I can’t say that this shocks anyone really in the gaming circles, because the game has been in a constant state of decline since its very early subscriber peak.  A few months back I placed it as the game I was most disappointed in on my list of five biggest gaming disappointments.  The game as a whole just had so much potential, and I enjoyed playing it for quite a while, until myself and my friends ran out of PVE content to consume.  This was he game I had wanted to see the most rebooted as a free to play experience.

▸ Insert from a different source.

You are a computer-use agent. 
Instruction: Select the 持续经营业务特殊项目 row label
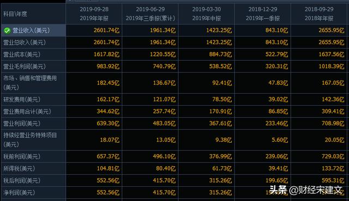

Ultimately they are stating that this is the point at which they are losing the license to Warhammer fantasy, and I believe that the statement can be taken one of two ways.  Firstly you could conclude that like Star Wars Galaxies… getting a reissuance of the license by Games Workshop was an unlikely thing.  However I tend to take the point of view that they were likely contractually obligated to run the game at least to the point at which the license period ended.  Considering the complete and total lack of support shown by EA for the game, I feel like this is more than likely.  The game as a whole was just a loss on their balance sheet that they were all to happy to take off as soon as they were able.

warhammer_empire

Free To Play Wishes

I feel the best case scenario would be for some asian game operator like perfect world to swoop in, buy the game assets, renew the license and resurrect it was a free to play game.  I of course find this highly unlikely, but games like Hellgate: London have seen very unlikely resurrections in such fashion.  Back in April I took Mythic up on one of their 14 day renewal passes and gave the game a spin again.  I have to say overall Warhammer Online held up extremely well.  They had greatly streamlined the leveling experience, which destroyed a lot of the originality of the game.  Essentially they funneled everyone down either the Empire or Chaos path to try and make up for lack of subscriber numbers.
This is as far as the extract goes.